A State subsidy has protected motorists from paying Sh23.29 more for a litre of diesel, keeping pump prices steady for the fourth month in a row. Despite an increase in the cost of exporting the commodity, the Energy and Petroleum Regulatory Authority (Epra) kept the price of diesel in Nairobi at Sh110.60 per litre for the month ending March 14. In the absence of the subsidy, consumers would have paid Sh133.89 for a litre of fuel, while kerosene and super petrol costs were reduced by Sh15.88 and Sh14.53, respectively.
Kenyans currently consume fuel at an average price of $82.03 per barrel, emphasizing the need of the subsidies in the coming months. If the Ukraine situation worsens, Russia’s oil and gas supply to Europe may be disrupted, driving up wholesale prices even more.
Oil and gas supply has failed to keep up with rising demand as the global economy has improved in recent months, and Covid restrictions have lifted.
Kenya implemented the subsidy on April 14 of last year in an effort to calm public outrage over rising basic-goods prices.

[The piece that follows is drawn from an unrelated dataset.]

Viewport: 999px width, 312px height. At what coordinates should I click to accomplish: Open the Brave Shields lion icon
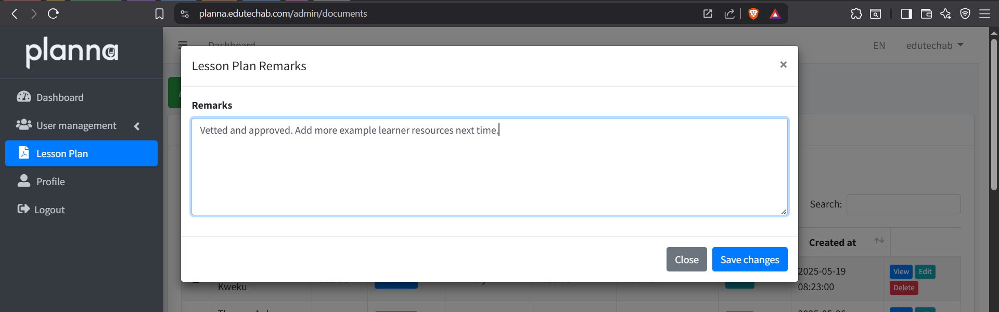753,14
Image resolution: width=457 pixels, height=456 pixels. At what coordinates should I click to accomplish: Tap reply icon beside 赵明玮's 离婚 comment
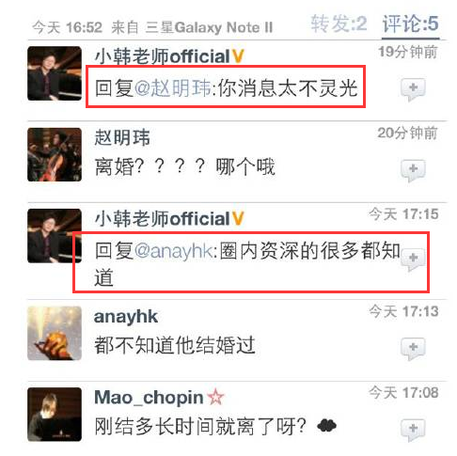[413, 170]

“For this cycle, the appropriate pump costs have been kept at the same level as the previous cycle.” In the notification, Epra director-general Daniel Kiptoo said, “The government will use the Petroleum Development Levy to buffer customers from the otherwise high prices.”Fuel prices have hit a new record high at the pump in many countries, tightening the squeeze on consumers. The pump prices are driven largely by the wholesale price of energy, which has shot up due to tensions over the possibility of Russia invading Ukraine. On Monday, oil prices hit their highest level since 2014, reaching $95.56 a barrel.
The subsidy scheme is supported by billions of shillings raised from fuel consumers through the Petroleum Development Levy, which was increased to Sh5.40 a litre in July 2020 from Sh0.40, a 1,250 percent rise. The fund cushions consumers from volatility in fuel prices but has also seen motorists lose out when paying the Sh5.40 for a litre at the pump.The costs of energy and transport have a significant weighting in the basket of goods and services that is used to measure inflation in Kenya. Producers of services such as electricity and manufactured goods are also expected to factor in the higher cost of petroleum. In Kenya, the majority of households rely on kerosene and LPG for cooking, making crude price a key determinant of the rate of inflation.